All lines from the one that has "Screen dimensions: 1555x1338" onward to the end of the records below are to be returned exactly; pictures are to be skipped.

*** Opening of Data in this exercise ***

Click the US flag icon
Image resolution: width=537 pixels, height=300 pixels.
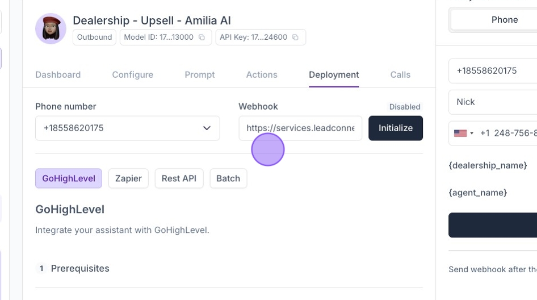[460, 133]
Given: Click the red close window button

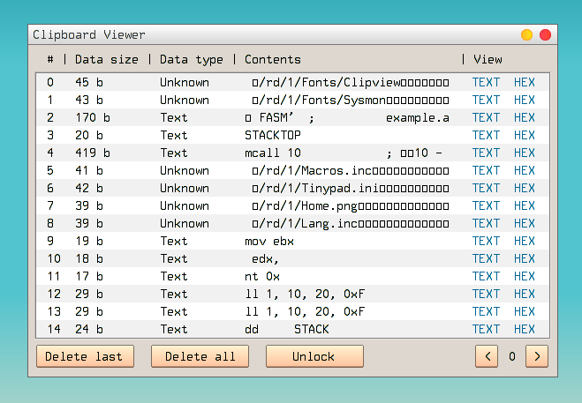Looking at the screenshot, I should pyautogui.click(x=545, y=35).
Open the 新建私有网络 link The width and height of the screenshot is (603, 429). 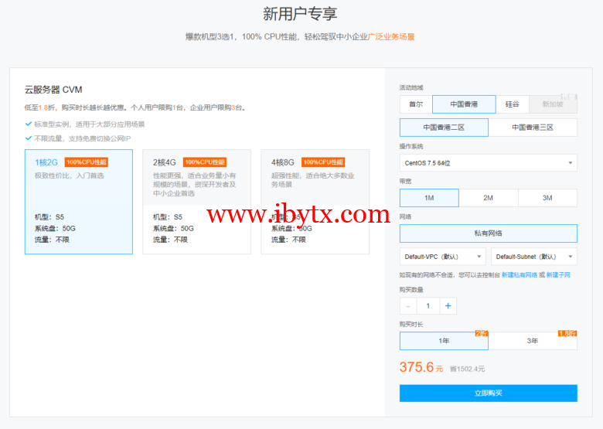(x=519, y=275)
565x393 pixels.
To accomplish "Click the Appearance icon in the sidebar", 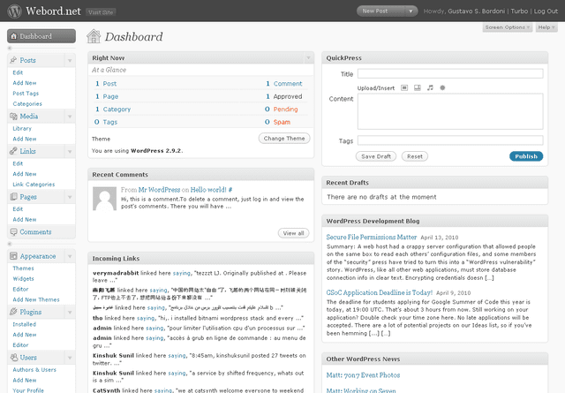I will pos(15,255).
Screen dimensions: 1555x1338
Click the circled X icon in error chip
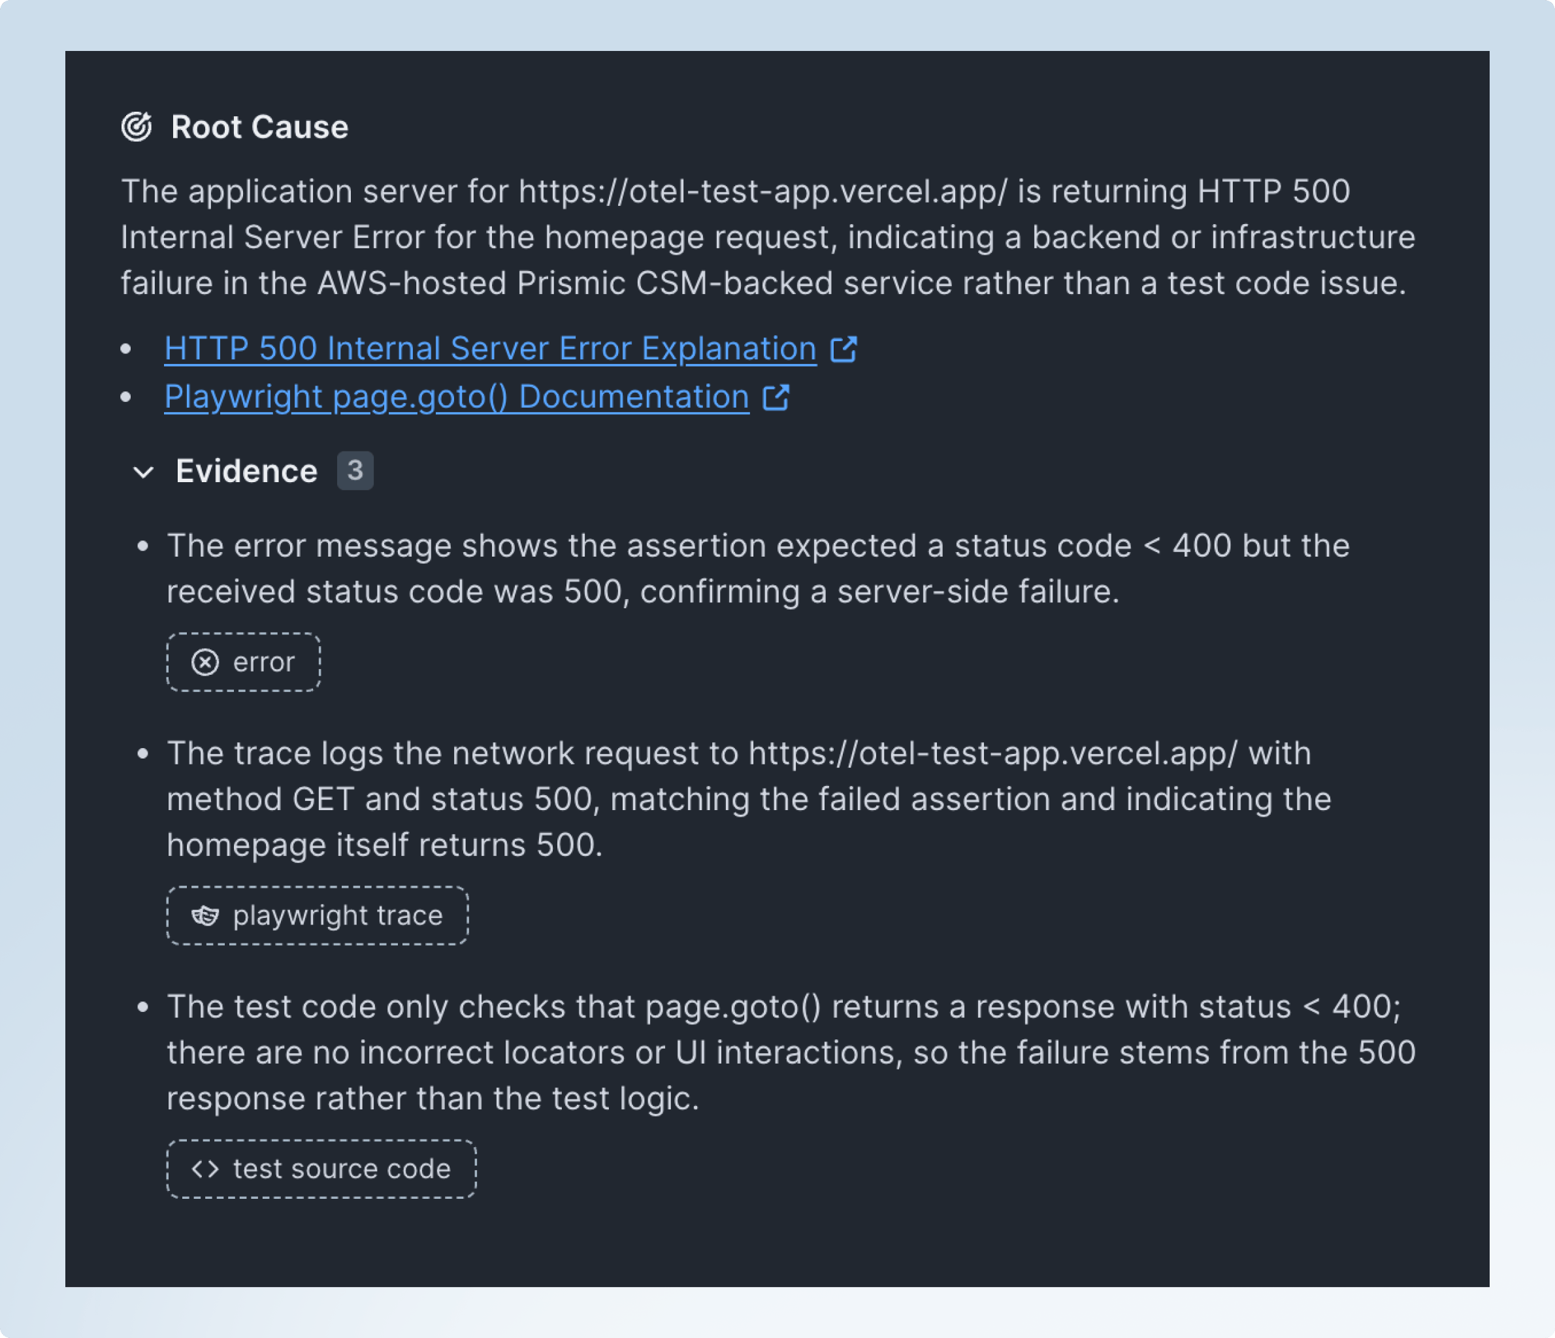tap(205, 662)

*** Close of Data in this exercise ***

### [Task result]
Screen dimensions: 1555x1338
Click the circled X icon in error chip
tap(205, 662)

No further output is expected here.